可愛がっていた愛犬が亡くなって一年が経過した。
そんなこと、私はすっかり忘れていた。
しかしカミさんがしっかりと覚えていたのだった。
「ロビンの命日忘れていた!お参りに行ったらなあかん」
とカミさんが夕食の時に思い出して叫んだのであった。
ちなみに、この犬の名前のロビン。
偶然にも大学時代の友人の旦那と同じ名前なのであった。
友人の旦那はイギリス人で名前をロビンといった。
話す時の日本語は関西弁という往年のイーデスハンソンみたいな変わった奴なのであったが、仕事はちゃんとした大手米国情報機器メーカーの社員ということだった。
その昔、彼に、
「イギリス人の英語はイントネーションがおかしい」
と言ったことがあった。
映画やテレビで慣れ親しんだ米語と比べての話だったが、それを聞いたロビンはにわかに怒り、
「ちがうよ〜、イギリス人の英語はおかしくないよ!アメリカ人の英語がおかしいんや」
と変な関西弁で返されたことがある。
彼は英語だけではなく日本語もおかしかった。
でこのマルチーズとなんかの混血だったロビンを一年前の6月に荼毘に付したには市営の斎場だった。

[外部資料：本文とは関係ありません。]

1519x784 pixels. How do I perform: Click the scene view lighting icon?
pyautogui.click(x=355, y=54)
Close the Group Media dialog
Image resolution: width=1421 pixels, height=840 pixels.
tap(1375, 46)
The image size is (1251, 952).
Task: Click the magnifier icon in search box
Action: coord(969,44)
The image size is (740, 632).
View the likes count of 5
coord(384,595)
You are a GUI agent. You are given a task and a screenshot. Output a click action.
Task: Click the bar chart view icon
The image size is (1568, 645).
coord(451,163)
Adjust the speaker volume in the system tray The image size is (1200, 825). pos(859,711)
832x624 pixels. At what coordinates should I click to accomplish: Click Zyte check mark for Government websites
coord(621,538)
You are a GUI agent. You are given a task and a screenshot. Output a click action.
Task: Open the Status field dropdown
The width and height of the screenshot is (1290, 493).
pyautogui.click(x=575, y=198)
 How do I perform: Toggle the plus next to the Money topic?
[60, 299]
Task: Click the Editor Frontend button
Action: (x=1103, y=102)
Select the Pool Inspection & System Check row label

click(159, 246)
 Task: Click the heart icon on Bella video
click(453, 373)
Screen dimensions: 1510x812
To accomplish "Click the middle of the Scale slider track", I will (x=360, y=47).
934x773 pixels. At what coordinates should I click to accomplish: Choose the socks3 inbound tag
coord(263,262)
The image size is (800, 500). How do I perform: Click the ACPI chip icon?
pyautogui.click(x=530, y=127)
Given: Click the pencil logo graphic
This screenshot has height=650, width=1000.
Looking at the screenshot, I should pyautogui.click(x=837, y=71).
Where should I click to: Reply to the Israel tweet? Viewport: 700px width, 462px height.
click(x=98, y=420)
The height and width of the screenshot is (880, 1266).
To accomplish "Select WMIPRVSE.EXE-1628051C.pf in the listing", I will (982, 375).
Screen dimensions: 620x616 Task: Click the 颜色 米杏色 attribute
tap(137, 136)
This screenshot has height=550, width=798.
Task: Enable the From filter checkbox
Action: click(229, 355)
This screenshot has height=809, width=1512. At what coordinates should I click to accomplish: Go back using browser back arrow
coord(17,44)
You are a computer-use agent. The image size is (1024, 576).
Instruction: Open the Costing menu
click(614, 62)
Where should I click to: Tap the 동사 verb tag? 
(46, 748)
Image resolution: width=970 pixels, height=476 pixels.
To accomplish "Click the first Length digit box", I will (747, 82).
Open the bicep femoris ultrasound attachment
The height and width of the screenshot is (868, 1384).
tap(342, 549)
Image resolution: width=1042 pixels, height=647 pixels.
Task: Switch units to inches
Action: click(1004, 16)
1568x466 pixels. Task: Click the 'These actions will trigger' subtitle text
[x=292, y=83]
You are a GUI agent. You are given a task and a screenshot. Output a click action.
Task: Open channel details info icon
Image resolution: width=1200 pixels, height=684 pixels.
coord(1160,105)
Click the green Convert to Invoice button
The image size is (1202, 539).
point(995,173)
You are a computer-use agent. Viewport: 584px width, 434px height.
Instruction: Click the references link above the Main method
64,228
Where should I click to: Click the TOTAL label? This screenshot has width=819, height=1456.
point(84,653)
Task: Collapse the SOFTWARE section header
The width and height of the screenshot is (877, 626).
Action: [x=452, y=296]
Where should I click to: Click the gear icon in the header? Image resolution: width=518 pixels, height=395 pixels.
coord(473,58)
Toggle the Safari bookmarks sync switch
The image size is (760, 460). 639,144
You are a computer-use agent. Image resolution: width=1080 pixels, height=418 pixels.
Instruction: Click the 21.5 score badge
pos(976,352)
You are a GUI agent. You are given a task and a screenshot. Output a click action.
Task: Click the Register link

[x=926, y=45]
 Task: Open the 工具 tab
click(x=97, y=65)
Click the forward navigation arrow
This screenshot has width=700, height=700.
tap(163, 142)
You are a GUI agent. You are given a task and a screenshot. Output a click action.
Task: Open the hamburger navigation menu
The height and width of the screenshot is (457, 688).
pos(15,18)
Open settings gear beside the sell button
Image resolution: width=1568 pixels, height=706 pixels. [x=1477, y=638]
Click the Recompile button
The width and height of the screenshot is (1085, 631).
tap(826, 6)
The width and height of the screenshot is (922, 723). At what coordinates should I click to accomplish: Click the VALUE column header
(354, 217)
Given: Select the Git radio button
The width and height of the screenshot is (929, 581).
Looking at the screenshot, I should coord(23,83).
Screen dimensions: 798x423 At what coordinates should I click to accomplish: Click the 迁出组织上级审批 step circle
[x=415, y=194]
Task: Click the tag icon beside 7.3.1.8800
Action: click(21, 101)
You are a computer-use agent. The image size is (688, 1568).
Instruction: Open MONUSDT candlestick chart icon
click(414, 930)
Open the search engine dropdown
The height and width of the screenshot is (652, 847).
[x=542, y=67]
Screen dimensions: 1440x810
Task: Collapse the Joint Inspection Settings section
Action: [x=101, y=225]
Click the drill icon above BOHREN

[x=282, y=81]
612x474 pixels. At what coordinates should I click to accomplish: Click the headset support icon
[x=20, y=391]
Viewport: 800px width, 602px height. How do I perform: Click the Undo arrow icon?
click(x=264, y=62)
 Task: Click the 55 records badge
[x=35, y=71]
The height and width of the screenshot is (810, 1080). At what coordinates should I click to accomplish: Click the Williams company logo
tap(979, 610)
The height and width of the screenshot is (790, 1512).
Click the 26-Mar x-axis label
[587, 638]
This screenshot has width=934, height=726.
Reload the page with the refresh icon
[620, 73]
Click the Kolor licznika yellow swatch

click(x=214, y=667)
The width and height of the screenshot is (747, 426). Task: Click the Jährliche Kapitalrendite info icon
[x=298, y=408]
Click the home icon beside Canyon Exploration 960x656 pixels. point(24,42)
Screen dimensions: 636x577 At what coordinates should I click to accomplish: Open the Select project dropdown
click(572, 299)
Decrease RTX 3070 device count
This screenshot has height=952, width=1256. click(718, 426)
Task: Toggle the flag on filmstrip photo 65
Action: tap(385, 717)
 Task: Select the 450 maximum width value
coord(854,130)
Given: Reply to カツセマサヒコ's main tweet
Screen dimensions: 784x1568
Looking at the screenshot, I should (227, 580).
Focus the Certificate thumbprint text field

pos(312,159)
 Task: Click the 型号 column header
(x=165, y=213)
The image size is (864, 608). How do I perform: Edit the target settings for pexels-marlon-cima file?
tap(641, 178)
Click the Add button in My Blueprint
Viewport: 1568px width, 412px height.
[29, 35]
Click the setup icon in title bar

この斎場の敷地の隅に動物慰霊塔があり、ロビンの遺骨はそこにあることから一周忌のお参りをしてあげようということになった。
家族の一員として可愛がっていたロビン。
娘の成長を中学生から大学生まで見守ってくれたロビン。
番犬の役にはちっとも立たなかったロビン。
高速道路のSAのドッグランに連れて行くと他の犬から逃げることばかりしていたロビン。
公園の階段を上がることも降りることもできずに、階段の横の斜面を滑りながら上がったり降りたりしていたロビン。
ジャンボフェリーと南海フェリーに乗っけて四国旅行をしたらフェリーの中でビビリまくっていたロビン。
そんなロビンのためにカミさんが近くのドラッグストアで一輪の花を買い、私は自宅裏庭に咲いていた白詰草と三つ葉の花を摘んでそれをあけびの蔓で縛って小さな花束にして朝早く斎場へ向かった。
斎場へ行くとすでに一組のカップルが動物慰霊塔に手を合わせていた。
ロビンの一周忌を赤の他人がお参りに来ていくれていたわけはなく、別のお参りに違いないが、私達のような人は少なくないのだろう。
花束を花立に入れてカミさんは線香をカバンから取り出した。
チャッカマンで火をつけるのだが、これがいつもなかなかつかない。
風が邪魔をする。
火がつきにくい。
など色々と要因がある。
しかしこの時はどういうわけかすぐに火がついた。
しかも炎が上がっている。
「わ〜〜〜熱い熱い」
炎は小さいが線香を振っても消えない、叩いても消えない、風は少ししかないのでよく揺れている。
「きえへ〜ん」
とカミさんが喚く。
「そこの灰に付けたら」
灰に入れてもなかなか炎は収まらなかったが、やがて白い煙だけを出す普通の線香になったのであった。
「炎、ロビンのしっぽみたいやったな」
「そやな」
「来てくれたん喜んで飛びかかってきたんちゃうか」
有りえんことを話していたもののなんとなく、そんな感じがした。
ロビンはもともと亡くなった義父の犬なのであった。
義父が一人孫のうちの娘が中学校に上がったことを景気に「犬の散歩がしてみたい〜」と言っていた孫のために子犬から飼い始めた。
娘が高校に上がった年に義父は病のために他界してしまった。
義父の葬儀が終わった後、動物ホテルから連れ戻したロビンが義父の姿を求めてベッドの場所をあっちへこっちへと走り回ったのが寂しさを増幅させた。
その後、ロビンは特にカミさんに懐いた。
カミさんは義父のいろんな特徴を踏襲していて、とりわけ笑顔がよく似ている。ちなみに怒った時にわけのわからないのも似ている。
父と娘とはいいながら同じ臭いを感じたのかも知れない。
亡くなって一年。
生前よくしっぽを振って飛びかかってきたヘタレな犬は一年ぶりに訪れてきてくれたカミさんに嬉しくてしっぽを振って飛びかかってきたのかもしれない。
そんなことを思う、ロビンの一周忌なのであった。